I ran an additional query to identify the most commonly advertised security capabilities. I was disappointed to see the top two results as WEP, and '' (none). However, the following six entries were variations of WPA encryption, so I decided to do a more general comparison: a count of WPA-enabled networks versus non-WPA-enabled (WEP or no security) networks.

These results more closely reflect the reality of the situation - a slight preference for WPA-based encryption in all forms (WPA, WPA2, PSK-based, EAP-based, etc.), with 56% of the total networks implementing some variation. These results are slightly more positive as compared to a WiFi security survey of financial districts conducted by AirTight networks in 2009, which identified 43% of networks utilizing some form of WPA.

Granted, in many instances WPA-protected networks are still vulnerable to a variety of attacks. However, properly implemented WPA-based encryption significantly raises the bar for attacks against WiFi networks, so this is a positive trend to observe.


Network Scanning Results Analysis

I recently decided to take a closer look at the moderately large amounts of network scanning results that I've collected over the past few years of penetration testing work.

The impetus for this research was recalling Fyodor's undertaking in 2008 to scan 25 million IP addresses using Nmap, and analyze the results (which he presented at Black Hat (pdf)). The purpose of his scanning activity was to identify the most commonly open TCP and UDP ports on the Internet, in order to improve the efficiency of Nmap's default port scanning configuration. Fyodor's findings of the most frequently open TCP ports is shown below:

Since then, the 'nmap-services' file included in the Nmap distribution has included frequency data for each port - indicating the percentage of the scans in which the port was found to be open.

I thought it would be interesting to similarly identify the most commonly open ports in the Nmap scanning results I'd generated over the past few years, for two reasons: to identify unique characteristics of the customer base for which I provided services; and to identify possible trends in the availability of ports since Fyodor's research in 2008. Note that these scanning results were generated from entirely external (outsider perspective) assessments.

Since Nmap does not include built-in integration with databases, I began by investigating available tools to import Nmap results data into a database. I learned about Nmap XML2SQL, from Redspin, which uses Perl's Database Interface and Nmap Parser modules, and stores data in SQLite. I also tried out PBNJ, but encountered errors in the data import process (likely due to variations in Nmap result files based on different versions). I considered writing a custom script using Perl's Nmap Parser module, but could not invest enough time into the project. Then I discovered rubynmapsqlite, which builds off of the XML2SQL database schema, uses the rubynmap parsing library, and stores data in SQLite. A few test runs confirmed that this tool suited my purposes well, so I created a very simple Bash shell script to locate every Nmap XML data file within the appropriate directory, and iteratively import them into a single database. (Fortunately, I'd always used the '-oA' option with Nmap to output results in all available formats, so each scan produced an XML output file)

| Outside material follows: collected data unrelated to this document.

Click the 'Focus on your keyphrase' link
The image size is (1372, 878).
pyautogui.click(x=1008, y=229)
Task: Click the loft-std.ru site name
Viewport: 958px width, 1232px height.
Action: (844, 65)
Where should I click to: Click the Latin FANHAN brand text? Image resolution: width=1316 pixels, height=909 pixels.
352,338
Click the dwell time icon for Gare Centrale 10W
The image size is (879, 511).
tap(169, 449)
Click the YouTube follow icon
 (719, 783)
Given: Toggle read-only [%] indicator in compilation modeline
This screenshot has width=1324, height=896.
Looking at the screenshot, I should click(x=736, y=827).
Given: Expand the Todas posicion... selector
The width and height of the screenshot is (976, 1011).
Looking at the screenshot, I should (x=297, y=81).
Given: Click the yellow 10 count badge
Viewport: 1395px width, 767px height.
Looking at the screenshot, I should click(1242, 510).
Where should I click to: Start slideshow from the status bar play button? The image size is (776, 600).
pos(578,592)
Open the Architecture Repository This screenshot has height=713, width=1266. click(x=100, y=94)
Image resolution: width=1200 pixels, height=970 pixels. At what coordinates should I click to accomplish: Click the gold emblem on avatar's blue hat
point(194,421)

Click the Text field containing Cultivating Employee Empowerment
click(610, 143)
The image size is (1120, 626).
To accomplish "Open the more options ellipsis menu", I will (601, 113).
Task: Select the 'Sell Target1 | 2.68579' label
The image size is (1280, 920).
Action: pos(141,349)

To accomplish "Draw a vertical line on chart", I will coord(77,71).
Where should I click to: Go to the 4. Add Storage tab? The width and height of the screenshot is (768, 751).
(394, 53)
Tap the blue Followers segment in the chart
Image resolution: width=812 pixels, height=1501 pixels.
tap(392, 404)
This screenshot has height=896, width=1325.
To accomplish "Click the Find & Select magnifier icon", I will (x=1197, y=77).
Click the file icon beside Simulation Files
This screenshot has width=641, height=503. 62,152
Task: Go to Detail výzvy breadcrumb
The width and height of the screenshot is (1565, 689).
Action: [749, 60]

The resulting database tables, and the schema for the relevant 'ports' table is shown below:

A few simple queries helped paint a picture of the versions of Nmap I'd used over the past three years (quite mixed, 5.00 most commonly), the total number of unique IP addresses scanned (over 470,000), the total number of open ports located (over 48,000), the number of unique open ports found (12,216), and the number of unique hosts with open ports found (7,352).

These results indicate that roughly 1.5% of scanned IP addresses belonged to a live host with at least one externally accessible service. On average, each of these live hosts had approximately six services accessible (though it later became apparent that this figure was significantly skewed by several proxy servers, with several thousand open ports each).

Next I turned my attention to identifying the most commonly open ports. Before I post the results, a few caveats:
  • services protected with TCP wrappers are generally not publicly accessible, but are identified as 'open' in default Nmap scans using the '-sS' (TCP SYN scan) option. I use this option in the vast majority of scans, mainly for performance reasons. Additionally, when the '-sV' (service version detection) option was enabled, TCP-wrapped services were inserted twice into the SQLite database. I attempted to remove all duplicate entries, but retained the TCP-wrapped service entries, choosing to annotate the affected ports in the results list.
  • transport layer protocols were not inserted into the SQLite database, for reasons unclear. Therefore, port numbers are not differentiated between TCP and UDP. In most cases, the correct transport protocol will be apparent (e.g., TCP for port 80, UDP for port 161), but in some cases it is indeterminate (e.g., port 53).
  • I did not run UDP port scans as frequently or consistently as the default TCP port scans over the past several years, partly due to time constraints, as well as the fact that UDP port scanning with Nmap prior to version 5.20 had severely limited accuracy. Alternative, service-specific tools were generally used to test individual UDP services, as needed. Therefore, UDP port counts are likely underrepresented in the results.
  • All 65,536 TCP ports were scanned in each assessment.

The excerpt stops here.